Because the removal of a committee chair requires a three-quarters majority vote, and requires the committee as a whole to call to order a lawful meeting, Olszewski was dubious as to the announcement’s validity.
“The committee as a whole needs to have their own officers,” he said. “But I am not going to be bullied into resigning. I am going to faithfully perform my duties as a chairman until I have the chance to hold a lawful meeting.”
That the undercurrent of Republican infighting has dominated the public’s perception of local and statewide party leadership in recent years wasn’t lost on those in attendance.
“This is nothing new,” Bob Keenan, a veteran Republican lawmaker from Bigfork, said Thursday. “It’s an evolution of something that’s been going on for more than 20 years. What we need to get through this is leadership. And sometimes leadership means going into uncharted waters. Tonight, there wasn’t any leadership.”
Remington Jankowski, who’s in charge of running the party’s “ground game” in the lead-up to the November election, said it’s critical for committee members to remember that “our overarching goal is to get Republicans elected.”
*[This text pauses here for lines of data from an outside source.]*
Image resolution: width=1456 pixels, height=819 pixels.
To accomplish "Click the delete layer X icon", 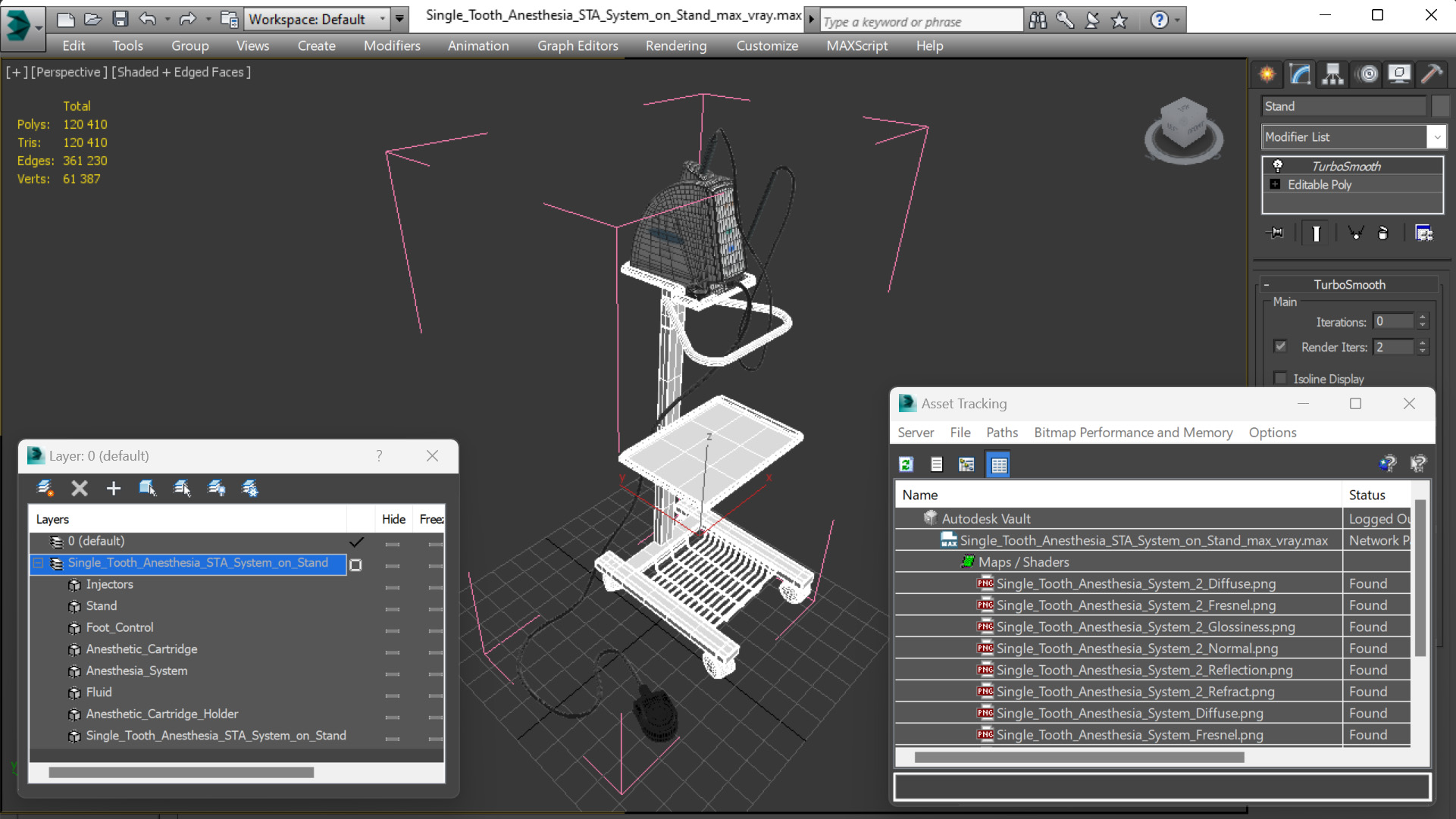I will [x=80, y=489].
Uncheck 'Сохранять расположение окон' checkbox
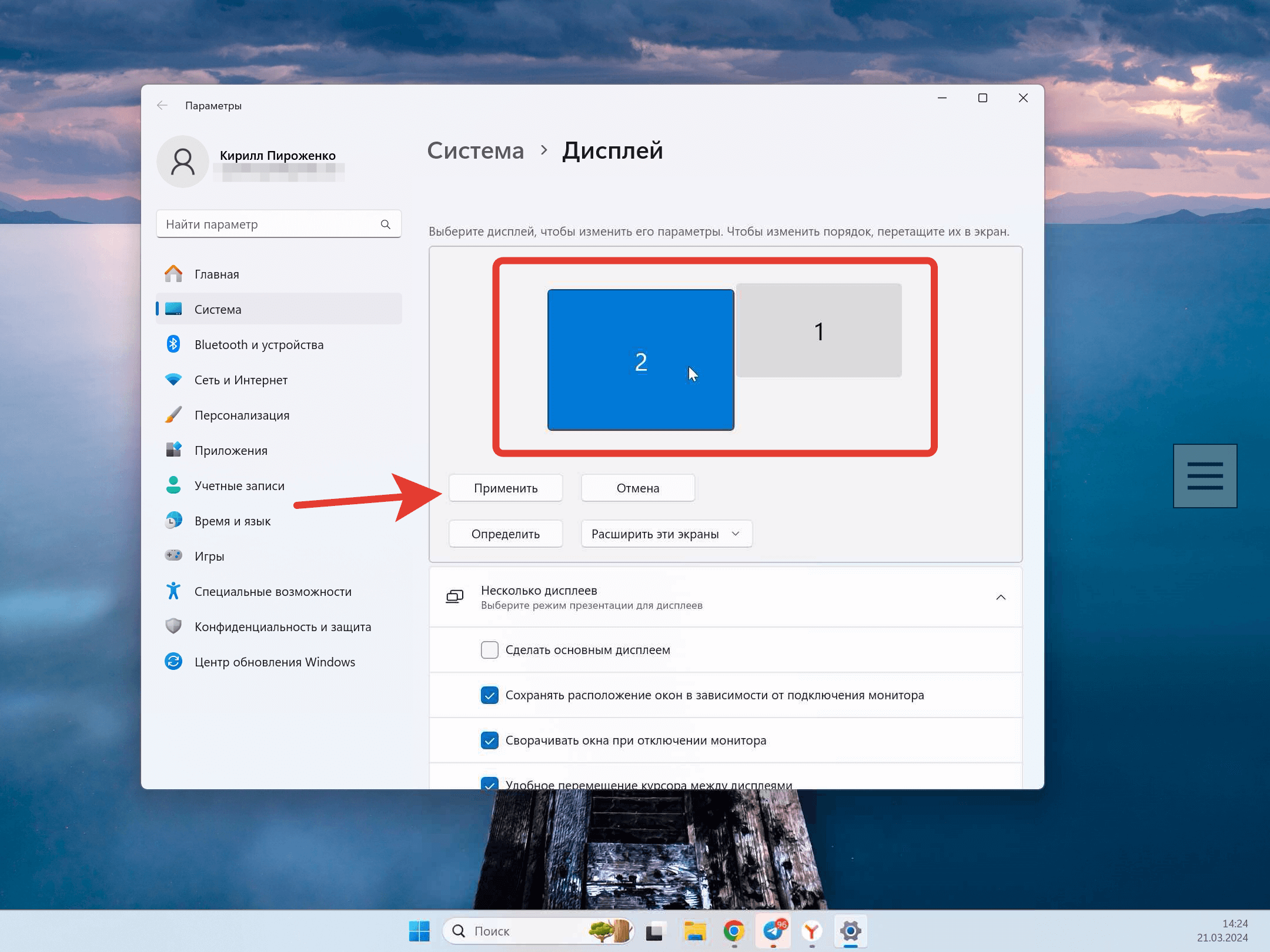Viewport: 1270px width, 952px height. (x=490, y=695)
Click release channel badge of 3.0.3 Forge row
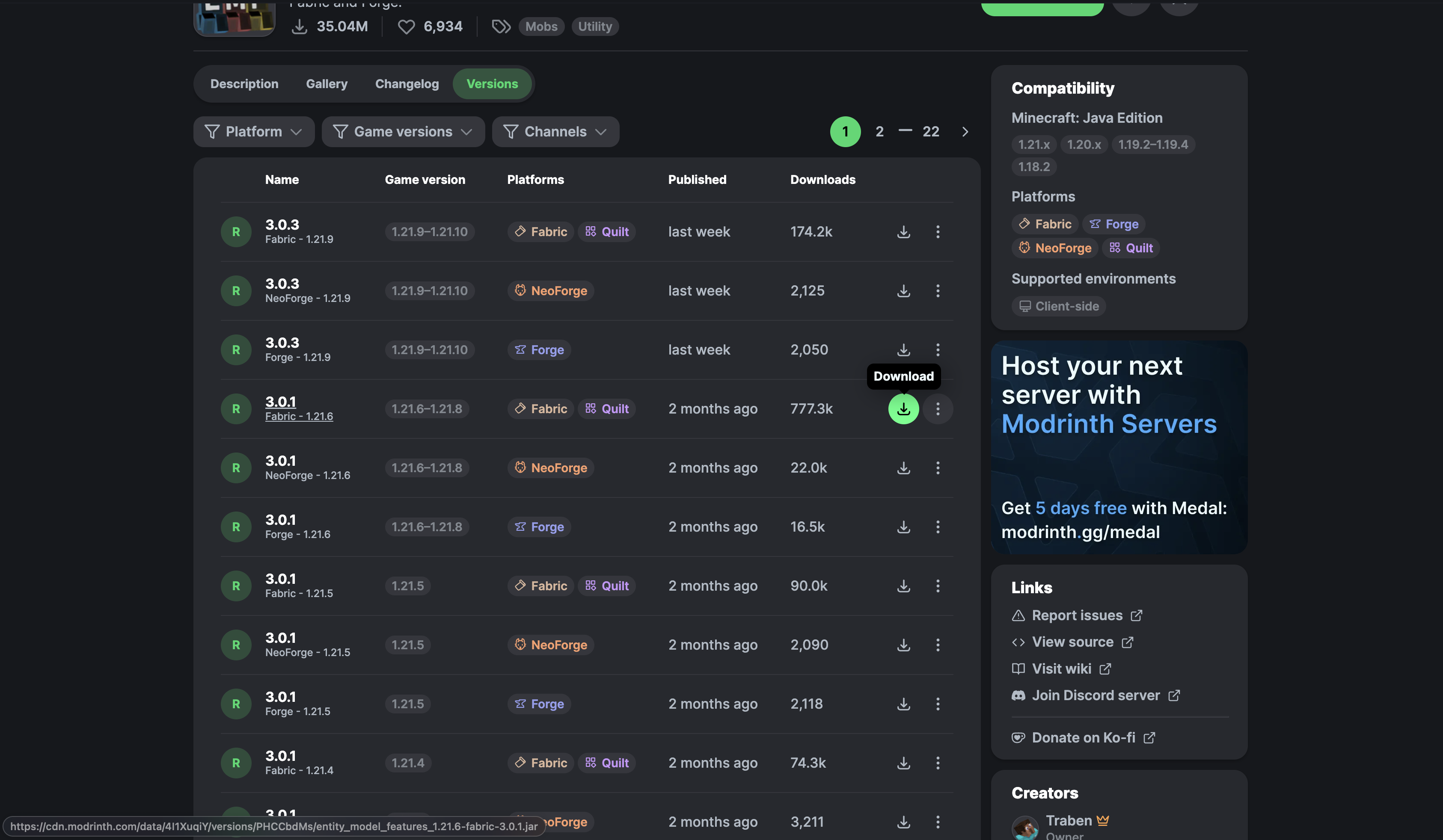The height and width of the screenshot is (840, 1443). click(236, 349)
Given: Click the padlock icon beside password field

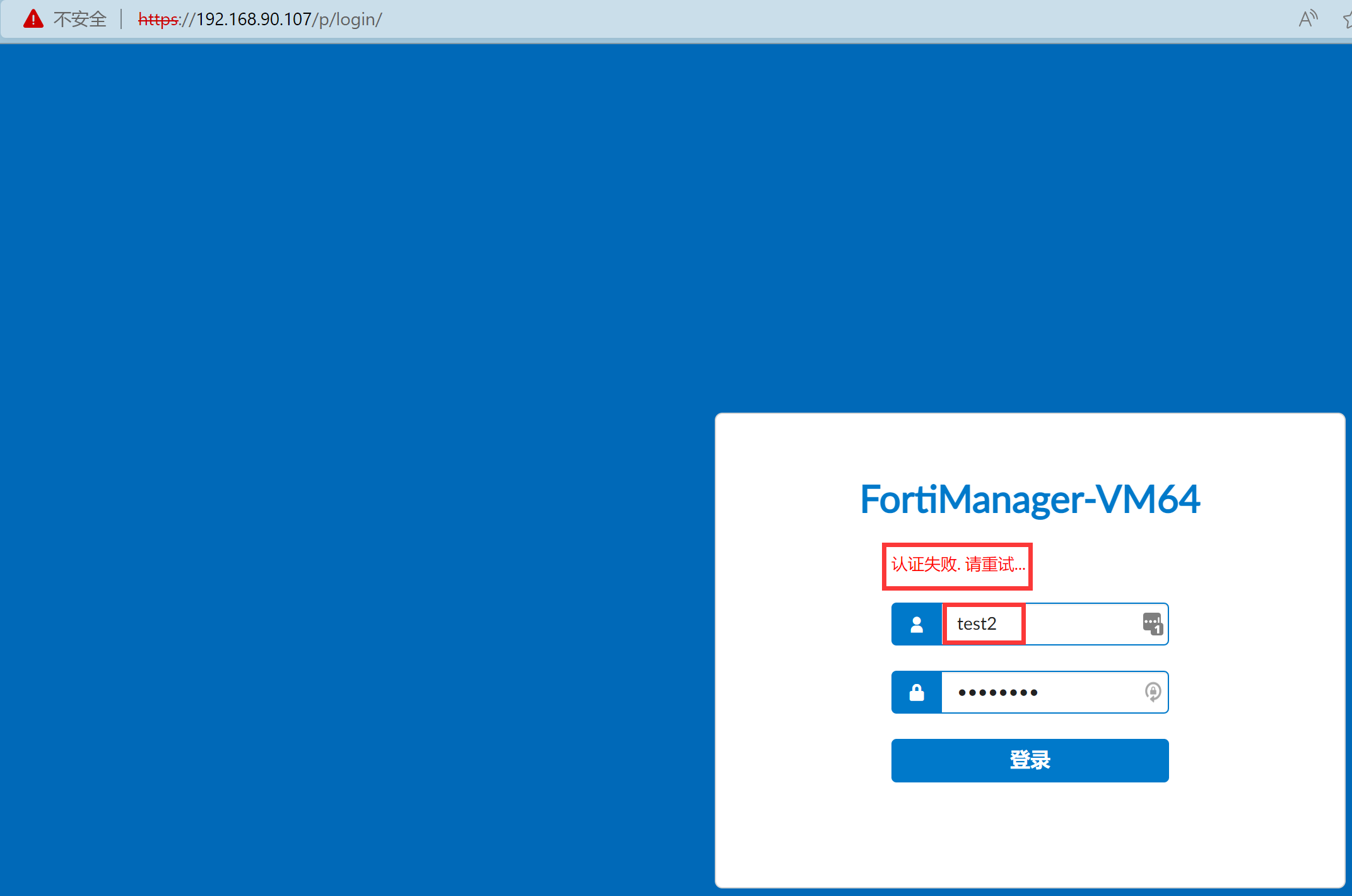Looking at the screenshot, I should click(917, 692).
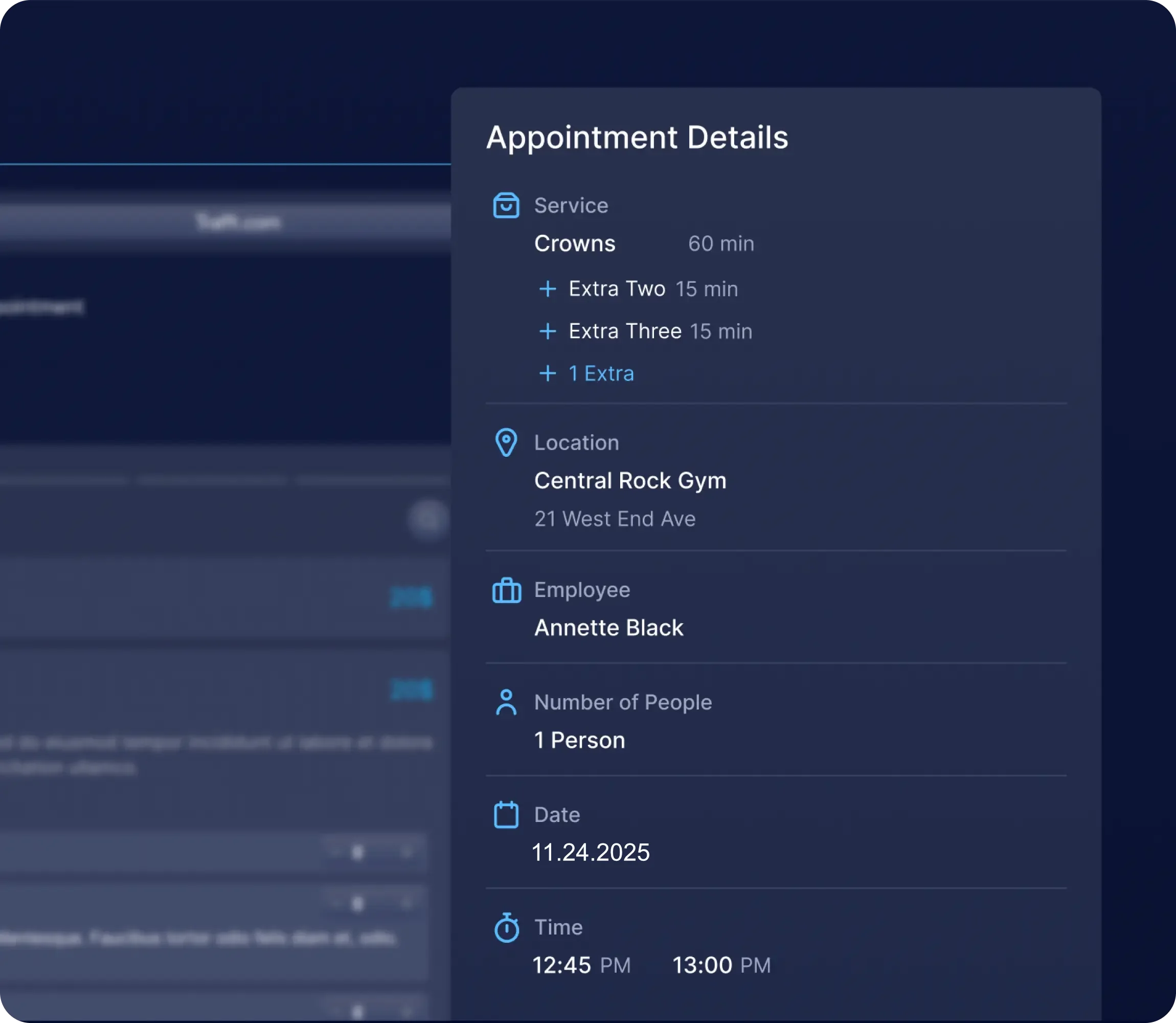Expand the 1 Extra link

coord(601,373)
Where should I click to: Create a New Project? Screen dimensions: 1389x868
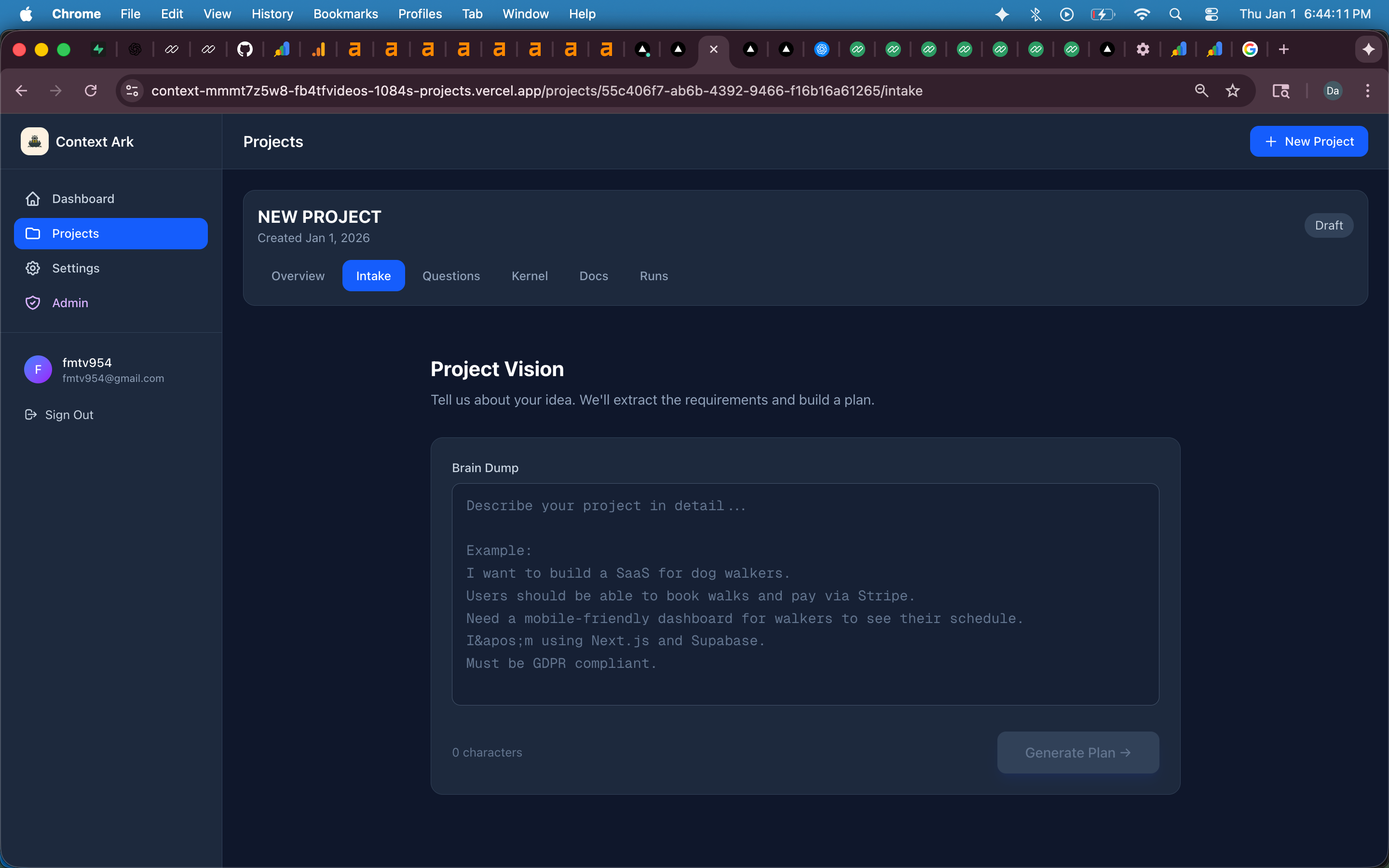[x=1308, y=141]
“This party has gotten a lot of bad press this past year, particularly surrounding the mayoral debacle,” he said. “The people who walked out of the room tonight, a lot of them are running for office, and we need to remember that in November, it’s either them or a Democrat. We need to show a unified face.”
For Lynn Ogle, a former Flathead County sheriff’s deputy and Polebridge fire chief, “we’ve done the hurting. It’s time to do the healing.”
“This is a perfect example of committees and organizations tearing themselves apart,” he said.